The BCC website adds: “You can make it more water resistant by re-waxing it over time as needed with wear and applying wax to the seams.” I applied a coating of the wax BCC offers in a 40ml tin. The wax goes on easily with a soft cotton cloth. After I had waxed the outside surface of the hat (paying special attention to the seams) I rubbed it with a bare hand, thinking the warmth would help the wax further penetrate the canvas. When I finished, the fabric had a glossy sheen, was dry to the touch, and had darkened from dark blue to black. I liked the transition; it gives the hat the more traditional look of early foulweather gear, which was once waterproofed with a formula that included lamp black.

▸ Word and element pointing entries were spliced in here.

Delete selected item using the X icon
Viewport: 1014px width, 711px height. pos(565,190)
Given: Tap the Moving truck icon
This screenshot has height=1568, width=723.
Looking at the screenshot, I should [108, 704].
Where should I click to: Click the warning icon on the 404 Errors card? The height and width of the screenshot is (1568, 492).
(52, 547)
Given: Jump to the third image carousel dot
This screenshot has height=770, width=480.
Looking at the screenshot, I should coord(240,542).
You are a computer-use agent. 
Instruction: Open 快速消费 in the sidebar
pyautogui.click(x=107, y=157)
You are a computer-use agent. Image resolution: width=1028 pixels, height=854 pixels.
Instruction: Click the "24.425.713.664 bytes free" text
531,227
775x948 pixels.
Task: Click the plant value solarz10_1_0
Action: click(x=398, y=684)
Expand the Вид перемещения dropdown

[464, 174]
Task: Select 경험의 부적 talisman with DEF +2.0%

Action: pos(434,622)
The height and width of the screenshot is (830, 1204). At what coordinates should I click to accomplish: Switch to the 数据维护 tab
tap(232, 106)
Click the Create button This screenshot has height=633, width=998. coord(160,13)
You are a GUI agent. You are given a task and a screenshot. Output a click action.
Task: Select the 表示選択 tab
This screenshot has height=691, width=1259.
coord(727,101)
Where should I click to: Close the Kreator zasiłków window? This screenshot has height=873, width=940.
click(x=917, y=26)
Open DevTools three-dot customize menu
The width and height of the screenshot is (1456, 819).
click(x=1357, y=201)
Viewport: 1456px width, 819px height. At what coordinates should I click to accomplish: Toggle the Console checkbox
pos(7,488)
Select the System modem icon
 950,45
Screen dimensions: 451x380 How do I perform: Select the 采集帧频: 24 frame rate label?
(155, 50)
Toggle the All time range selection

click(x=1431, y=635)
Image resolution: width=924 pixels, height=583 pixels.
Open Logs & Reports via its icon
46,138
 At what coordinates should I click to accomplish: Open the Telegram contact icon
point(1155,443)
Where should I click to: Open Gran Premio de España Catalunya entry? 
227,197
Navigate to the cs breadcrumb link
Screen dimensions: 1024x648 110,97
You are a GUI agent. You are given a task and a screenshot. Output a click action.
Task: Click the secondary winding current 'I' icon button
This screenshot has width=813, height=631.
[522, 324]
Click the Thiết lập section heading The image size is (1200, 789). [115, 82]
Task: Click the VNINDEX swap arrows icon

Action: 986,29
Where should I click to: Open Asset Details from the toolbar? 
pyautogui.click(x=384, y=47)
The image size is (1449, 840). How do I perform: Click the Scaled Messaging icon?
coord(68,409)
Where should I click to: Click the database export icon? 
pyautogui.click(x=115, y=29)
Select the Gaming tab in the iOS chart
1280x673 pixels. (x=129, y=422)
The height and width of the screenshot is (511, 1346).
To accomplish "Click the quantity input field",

An application of wax turns the canvas from blue to black and gives it a glassy, water-repellent surface. Note how water beads up without getting into the weave of the canvas.

During a second trial, the wax treatment made the water bead up and roll off. After six hours in my artificial rainfall, once again there were a few beads of water on the underside of the bill, but when I pressed the canvas, there was no evidence that the water was coming from the inside of the bill. It’s likely the water splashed up from dripping into the tub. The crown of the Nor’wester was once again completely dry.

The Nor’wester could easily pass for a sou’wester painted by Winslow Homer in 1886. It is handmade of natural fibers, can be treated indefinitely to maintain its waterproofing, is comfortable to wear, stands up to a downpour, and has plenty of character.

Christopher Cunningham is the editor of Small Boats.

The Nor’wester is made and sold by Best Coast Canvas for $97. It comes in five sizes, from Small (for 21″ head circumference) to XX-Large (25″). All sizes come in Best Coast Blue; XL and XXL are also available in Plank Brown.